The rare Classical format on commercial is becoming even more rare. KING-FM Seattle announced that it will stop playing commercials and become a listener-supported public radio station come July 1st. It will, however, continue to be Classical, as it has been for 62 years.
“This is the next logical step in our evolution as a great classical station,” Christopher Bayley, President of the board of Beethoven, which owns the station, said in a note posted on the station’s website. “KING’s founder Dorothy Bullitt built a legacy of great classical programming and innovation at KING-FM. Then her daughters, Harriet Bullitt and Patsy Collins, gave the station to the community, endowing us with their vision that the station would not only be part of Seattle’s arts and culture framework forever, but that through advertising it would also generate financial support to the symphony, opera, and smaller classical performing groups. That vision worked well for a time, but the handwriting is on the wall. With all the changes in media in the United States, commercial advertising is no longer a fit for KING,” Bayley said.

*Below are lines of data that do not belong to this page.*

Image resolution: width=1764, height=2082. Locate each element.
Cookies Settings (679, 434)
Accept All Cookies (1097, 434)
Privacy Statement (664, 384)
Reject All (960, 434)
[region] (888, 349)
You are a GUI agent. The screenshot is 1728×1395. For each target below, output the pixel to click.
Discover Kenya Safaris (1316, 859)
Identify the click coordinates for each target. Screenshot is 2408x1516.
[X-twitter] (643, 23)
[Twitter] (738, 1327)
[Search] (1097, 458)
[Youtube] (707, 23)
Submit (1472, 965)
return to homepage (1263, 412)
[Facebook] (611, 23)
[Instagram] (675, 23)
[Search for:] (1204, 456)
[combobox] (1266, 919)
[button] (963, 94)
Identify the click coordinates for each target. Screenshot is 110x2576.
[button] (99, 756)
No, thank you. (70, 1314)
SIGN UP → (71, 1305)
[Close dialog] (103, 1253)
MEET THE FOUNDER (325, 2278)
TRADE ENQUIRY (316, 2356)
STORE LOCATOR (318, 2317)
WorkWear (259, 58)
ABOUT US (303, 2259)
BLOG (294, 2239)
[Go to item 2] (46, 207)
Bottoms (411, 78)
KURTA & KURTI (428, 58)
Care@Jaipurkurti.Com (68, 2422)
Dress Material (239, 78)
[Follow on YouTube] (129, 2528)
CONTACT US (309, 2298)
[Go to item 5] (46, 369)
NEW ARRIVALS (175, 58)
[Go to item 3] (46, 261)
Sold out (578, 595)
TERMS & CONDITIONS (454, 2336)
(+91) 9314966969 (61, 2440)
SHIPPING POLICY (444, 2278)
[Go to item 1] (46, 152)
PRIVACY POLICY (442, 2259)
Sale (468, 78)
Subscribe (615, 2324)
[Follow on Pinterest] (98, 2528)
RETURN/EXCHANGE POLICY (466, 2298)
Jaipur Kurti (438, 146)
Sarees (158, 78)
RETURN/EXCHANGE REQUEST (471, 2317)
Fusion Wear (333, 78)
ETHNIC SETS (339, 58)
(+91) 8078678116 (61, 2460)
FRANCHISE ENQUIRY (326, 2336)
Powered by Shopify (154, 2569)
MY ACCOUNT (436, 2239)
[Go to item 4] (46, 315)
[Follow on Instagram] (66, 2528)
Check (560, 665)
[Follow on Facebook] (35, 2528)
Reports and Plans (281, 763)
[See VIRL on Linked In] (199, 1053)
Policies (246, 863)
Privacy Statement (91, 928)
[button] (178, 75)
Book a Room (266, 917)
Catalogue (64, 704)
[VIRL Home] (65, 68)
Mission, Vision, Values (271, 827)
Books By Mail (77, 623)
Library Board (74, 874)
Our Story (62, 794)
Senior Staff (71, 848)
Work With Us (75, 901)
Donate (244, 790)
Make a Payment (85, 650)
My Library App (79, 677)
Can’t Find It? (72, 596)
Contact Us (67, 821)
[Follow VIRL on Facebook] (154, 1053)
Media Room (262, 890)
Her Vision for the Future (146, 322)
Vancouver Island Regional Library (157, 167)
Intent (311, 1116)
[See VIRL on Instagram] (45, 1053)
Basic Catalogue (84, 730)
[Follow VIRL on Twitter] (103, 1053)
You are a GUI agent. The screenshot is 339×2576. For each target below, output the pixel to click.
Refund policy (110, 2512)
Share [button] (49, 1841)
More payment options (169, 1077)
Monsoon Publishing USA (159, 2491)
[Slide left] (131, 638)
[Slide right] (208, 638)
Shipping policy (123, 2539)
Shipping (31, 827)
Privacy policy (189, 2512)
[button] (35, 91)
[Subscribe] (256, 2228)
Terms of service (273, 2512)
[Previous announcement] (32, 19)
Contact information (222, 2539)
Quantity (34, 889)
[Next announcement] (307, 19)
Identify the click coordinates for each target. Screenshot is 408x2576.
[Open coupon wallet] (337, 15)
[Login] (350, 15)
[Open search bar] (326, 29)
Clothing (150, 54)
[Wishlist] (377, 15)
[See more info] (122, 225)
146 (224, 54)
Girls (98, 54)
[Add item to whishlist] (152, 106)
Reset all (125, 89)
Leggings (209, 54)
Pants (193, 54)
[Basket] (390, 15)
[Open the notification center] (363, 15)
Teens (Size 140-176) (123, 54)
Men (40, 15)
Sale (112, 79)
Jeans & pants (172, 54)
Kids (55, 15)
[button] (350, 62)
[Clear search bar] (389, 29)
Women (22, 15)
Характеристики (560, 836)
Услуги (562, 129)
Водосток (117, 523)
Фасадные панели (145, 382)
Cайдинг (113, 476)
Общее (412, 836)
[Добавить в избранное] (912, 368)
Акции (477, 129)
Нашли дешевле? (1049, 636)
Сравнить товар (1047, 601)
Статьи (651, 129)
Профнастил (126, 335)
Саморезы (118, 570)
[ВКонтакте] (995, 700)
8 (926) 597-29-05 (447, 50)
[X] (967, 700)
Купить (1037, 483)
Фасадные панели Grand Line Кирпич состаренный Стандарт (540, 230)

“In recent years, it has become increasingly difficult to find advertising support for Classical KING that is compatible with the format. Commercial messages must be selective and respect our listeners’ taste,” said Harriet Bullitt in a lengthy note supporting the board decision. She added that her late sister would agree if she were still alive.
“While we always saw KING-FM as a community treasure, the ways in which the community could interact with the station were limited. In this new partnership, the listener relationship can really drive the station, and the station can be more richly engaged in supporting the whole classical music fabric of the community. I am pleased to hear that Classical KING-FM will include as part of their mission a classical music education element. This will help allow younger listeners to learn and appreciate the great music that we have enjoyed for years,” Bullitt concluded.
Beethoven is already a non-profit corporation. The announcement of the plan to go non-commercial noted that KING-FM has provided nearly $7 million since 1995 to the arts organizations which own it, the Seattle Symphony, Seattle Opera, and the Arts Fund.
Fisher Communications, which has handled ad sales for KING-FM, said it also supports the move to make the Classical station non-commercial.